Es habitual acudir a formaciones o grupos en los que te soliciten una presentación, al menos en el ámbito social y RRHH que es donde yo me muevo.
Es ahí donde muchas veces me pregunto si estoy en un proceso de selección, oposición o en el grupo AL que creía había acudido y cuyo fin era otro (por ej. Formarme). Cada presentación parece un «y yo más» respecto a las otras…
He llegado a NO nombrar los lugares de trabajo y experiencia laboral en esa presentación porque no me parecía relevante y porque no quería entrar en ninguna competición y en el descanso, hacerme «un tercer grado» los y las compañeras/os. Hasta ahí llega la necesidad de saber quién eres según tu CV y yo me niego, soy algo más que eso. Soy lo que aporto.
Si estás desempleado/a, he notado que pierdes fuerza y relevancia en las distintas aportaciones. Lo que me genera mucha impotencia (por no decir algo más fuerte) ya que uno/a es igual de profesional esté trabajando remuneradamente o no. Porque en mi caso y me consta que en el de más compañeros/as, nunca dejamos de trabajar y movernos.
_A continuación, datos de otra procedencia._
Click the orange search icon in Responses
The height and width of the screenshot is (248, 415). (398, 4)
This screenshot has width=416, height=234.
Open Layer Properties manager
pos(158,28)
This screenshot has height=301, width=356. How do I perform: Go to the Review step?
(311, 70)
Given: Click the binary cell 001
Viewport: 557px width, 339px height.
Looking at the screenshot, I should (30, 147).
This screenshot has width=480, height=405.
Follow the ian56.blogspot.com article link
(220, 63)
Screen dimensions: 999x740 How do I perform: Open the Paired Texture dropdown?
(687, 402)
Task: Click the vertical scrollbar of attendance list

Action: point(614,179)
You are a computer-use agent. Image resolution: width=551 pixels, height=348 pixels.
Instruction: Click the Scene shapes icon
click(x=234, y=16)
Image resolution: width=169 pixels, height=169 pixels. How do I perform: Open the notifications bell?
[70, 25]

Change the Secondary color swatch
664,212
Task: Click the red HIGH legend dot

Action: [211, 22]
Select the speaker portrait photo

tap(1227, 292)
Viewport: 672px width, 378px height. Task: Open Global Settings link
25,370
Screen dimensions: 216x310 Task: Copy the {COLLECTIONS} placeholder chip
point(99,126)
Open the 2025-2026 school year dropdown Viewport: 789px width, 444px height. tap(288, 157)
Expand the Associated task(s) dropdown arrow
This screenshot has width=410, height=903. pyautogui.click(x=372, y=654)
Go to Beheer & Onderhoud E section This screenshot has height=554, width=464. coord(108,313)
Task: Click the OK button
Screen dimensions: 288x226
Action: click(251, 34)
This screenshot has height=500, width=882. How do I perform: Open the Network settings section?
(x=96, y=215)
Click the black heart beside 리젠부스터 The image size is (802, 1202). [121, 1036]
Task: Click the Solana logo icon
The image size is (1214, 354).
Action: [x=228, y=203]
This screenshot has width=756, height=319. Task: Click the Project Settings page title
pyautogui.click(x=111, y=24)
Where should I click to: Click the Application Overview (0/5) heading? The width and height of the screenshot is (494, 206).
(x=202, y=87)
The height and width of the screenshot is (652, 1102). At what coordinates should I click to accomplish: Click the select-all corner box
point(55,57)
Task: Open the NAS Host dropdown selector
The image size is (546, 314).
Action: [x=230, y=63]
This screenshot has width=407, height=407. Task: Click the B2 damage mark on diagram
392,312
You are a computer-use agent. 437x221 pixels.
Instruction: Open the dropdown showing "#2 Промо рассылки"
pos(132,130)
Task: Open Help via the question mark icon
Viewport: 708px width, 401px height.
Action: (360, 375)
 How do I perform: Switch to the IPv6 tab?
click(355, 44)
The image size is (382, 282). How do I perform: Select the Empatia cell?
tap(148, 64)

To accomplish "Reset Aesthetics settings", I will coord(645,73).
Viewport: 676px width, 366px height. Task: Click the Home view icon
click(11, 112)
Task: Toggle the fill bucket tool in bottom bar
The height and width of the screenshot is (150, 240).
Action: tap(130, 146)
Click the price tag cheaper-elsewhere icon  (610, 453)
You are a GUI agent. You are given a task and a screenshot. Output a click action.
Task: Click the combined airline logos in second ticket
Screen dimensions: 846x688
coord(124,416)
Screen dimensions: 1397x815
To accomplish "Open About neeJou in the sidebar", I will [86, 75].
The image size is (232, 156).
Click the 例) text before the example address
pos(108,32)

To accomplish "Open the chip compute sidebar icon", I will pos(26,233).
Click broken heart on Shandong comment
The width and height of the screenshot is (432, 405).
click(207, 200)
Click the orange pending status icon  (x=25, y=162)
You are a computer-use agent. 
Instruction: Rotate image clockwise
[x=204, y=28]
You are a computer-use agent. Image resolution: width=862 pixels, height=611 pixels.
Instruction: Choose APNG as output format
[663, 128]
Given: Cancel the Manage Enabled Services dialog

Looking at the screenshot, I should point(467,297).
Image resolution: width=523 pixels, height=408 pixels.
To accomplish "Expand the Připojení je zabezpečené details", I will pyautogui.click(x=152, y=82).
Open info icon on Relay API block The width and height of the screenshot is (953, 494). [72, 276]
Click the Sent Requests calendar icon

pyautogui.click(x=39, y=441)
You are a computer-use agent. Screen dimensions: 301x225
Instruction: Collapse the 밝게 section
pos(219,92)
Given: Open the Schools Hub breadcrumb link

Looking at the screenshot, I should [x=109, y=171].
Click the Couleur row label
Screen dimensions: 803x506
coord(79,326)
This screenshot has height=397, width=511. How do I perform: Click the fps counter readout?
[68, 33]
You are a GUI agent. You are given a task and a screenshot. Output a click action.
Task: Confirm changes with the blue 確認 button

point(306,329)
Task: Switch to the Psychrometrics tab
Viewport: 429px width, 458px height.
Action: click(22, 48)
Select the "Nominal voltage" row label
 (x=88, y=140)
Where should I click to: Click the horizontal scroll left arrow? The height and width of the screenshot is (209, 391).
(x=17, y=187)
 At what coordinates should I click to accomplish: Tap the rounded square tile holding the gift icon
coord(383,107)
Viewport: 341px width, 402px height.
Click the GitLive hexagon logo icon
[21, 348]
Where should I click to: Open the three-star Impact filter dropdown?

Es más, las personas que disponemos de empleo de forma intermitente estamos más centradas en la actualización de distintos campos para aumentar las oportunidades laborales. Pero me encanta ver las reacciones cuando me presento sin puesto de trabajo.
Me pregunto ¿por qué existe en muchos/as, muchos/as profesionales esa necesidad de sentirse más que la persona que tienen al lado? ¿a qué se debe esa carencia de humildad?
Para empezar creo que es un problema de autoestima, creo que precisan apoyarse en su carrera profesional para encontrar reconocimiento. Sería más fácil y enriquecedor si alimentásemos nuestra autoestima adaptándonos a las necesidades de la situación (en este ejemplo; formación) , a la colaboración y a demostrar competencias como la empatía o la cohesión grupal.
También te encuentras y mucho, quien quiere quedarse con tu cara para cotillear al llegar al trabajo “¿sabes quien estaba ayer en el curso de….? Petanita que es….”
Existe una clara competitividad en el sector en ciertos ámbitos geográficos reducidos donde tu compañera/o (si no tienes plaza propia) será la persona que estará en el tribunal de tu oposición en el ámbito local. Esto provoca la necesidad de caerle bien, lograr su aprobación y desde luego, conocerla. También ocurre que las personas se miden contigo porque concurren a los mismos puestos de trabajo (“ah!! pues ésta/e es competencia ó na!! no lo es”). ¡Qué triste siendo todas/os del ámbito social semejante competitividad que nos limita tanto para acercarnos como colectivo!
Otra de las opciones es que necesitan conocer a los y las compañeras/os porque las instituciones privadas, en muchas ocasiones,muchas, contratan por conocidos/as y no, por proceso de selección. Por lo que es muy importante ubicar a las personas del sector y haberse formado una impresión previa ya de ella/él.
Es decir tu ibas a una formación, pero sabes que te estarán observado. Vale más no hablar demasiado porque si te «mojas», igual no le gusta a alguien clave en tu futuro. ¡¡¡MENUDA PRESIÓN!!! y que poca libertad.
Y no te digo ya si nos organizan en grupos de trabajo para realizar tareas, entonces todo empeora...rezas para que no te toque con ninguna celebridad…para trabajar tranquila/o y poder aprender. Y si además hay que hablar en público se hace una oposición en sí… en fin. ¡¡Qué desastre!! cuando debería ser todo ello un aprendizaje común enriquecedor.
En las formaciones,el profesorado también parece destacar a quienes mejor se venden durante la presentación y el encuentro, reduciendo así la posibilidad de conocernos todas/os mucho mejor y reforzando positivamente este tipo de formatos que poco favorecen el aprendizaje. Recordemos que el verdadero aprendizaje se da con experiencias positivas…
Es cuanto menos decepcionante que los colectivos de profesionales sociales estén enfrentados, no se encuentren cohesionados y ojalá en vez de ser un suplicio reunirte con compañeras/os pudiera ser un gusto donde se diera el apoyo mutuo y comprensión.
Creo que estas actitudes tan poco profesionales merecen una revisión del colectivo ya que son limitantes y no nos dejan avanzar además de coartar la libertad y el aprendizaje (know how).